When we peel the curtain back, the unfamiliar starts to reveal itself.
Let’s start with the distributors. Remember the online travel agencies and traditional travel agents we talked about earlier—the ones we see in front of the curtain? As it turns out, they don’t actually source airline tickets (inventory) themselves. Much like how a grocery store relies on a wholesaler to supply them with fresh fruit, these travel sellers depend on a middleman to access bookable inventory.
Those middlemen are the distributors.
Global Distribution Systems (GDS)
The original player in this space. GDS platforms like Amadeus, Sabre, and Travelport were built to connect airlines and hotels to travel agencies around the world. They use an old-school data format called EDIFACT, a messaging language that dates back to the early days of commercial computing.
The first GDS emerged in the 1960s, when Sabre was developed as a joint project between American Airlines and IBM. What began as a way to automate flight reservations quickly became the standard infrastructure for travel distribution—eventually expanding to include hotels, rental cars, and more.
For decades, GDSs held an iron grip on airline distribution. If you wanted to sell flights through an agency or online platform, you almost always went through a GDS. They were the default distributor—and for a long time, the only one.

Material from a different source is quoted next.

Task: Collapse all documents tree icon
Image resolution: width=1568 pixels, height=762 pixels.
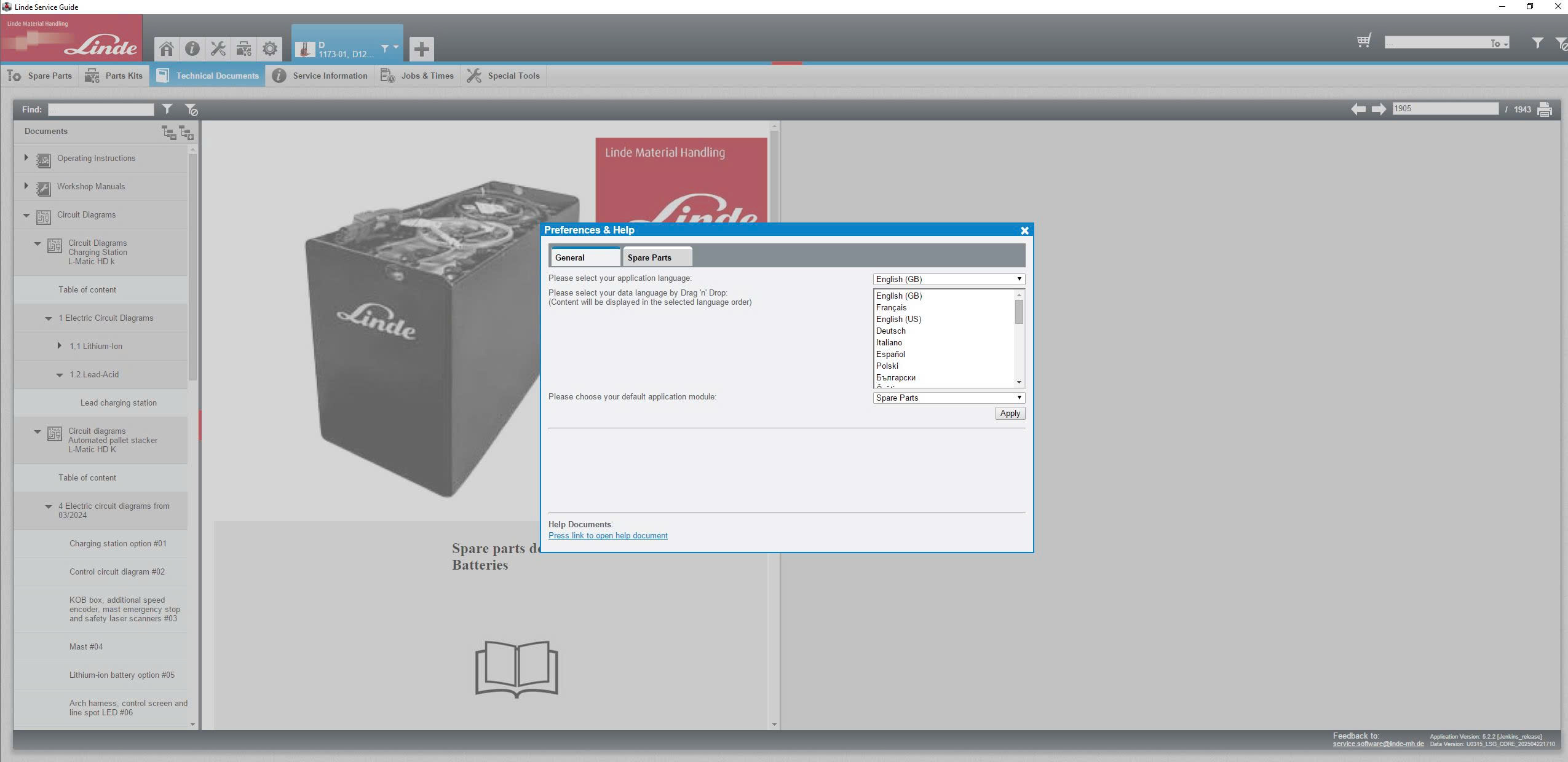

But things have started to shift.
Aggregators: The “New GDS”
While traditional GDSs may not see them as direct replacements, a new category of distributors has emerged: aggregators. And to most travelers—and even many in the industry—they function much the same.
As airlines modernize their technology, they’re adopting new ways to distribute content—most notably through New Distribution Capability (NDC) and Direct Connect APIs. These allow airlines to deliver more customized, dynamic offers while bypassing some of the constraints of legacy infrastructure.
This shift gave rise to aggregators—companies built to collect this modern content from multiple airlines and deliver it to OTAs, travel agents, and corporate booking platforms. Names like Travelfusion and Duffel are leading this movement.
Sound familiar? That’s because, conceptually, aggregators are doing what GDSs have done for decades—just with newer tools, modern data standards, and greater flexibility.
What It All Means
The distribution landscape is changing. What used to be a one-lane highway is now a growing network of competing paths—each vying to shape the future of how travel content reaches the traveler.
While there are other types of distributors—such as consolidators, who negotiate discounted fares by committing to bulk ticketing, and consortium networks, which aggregate independent travel agents to negotiate favorable supplier rates—GDSs and aggregators remain the primary engines of travel distribution technology.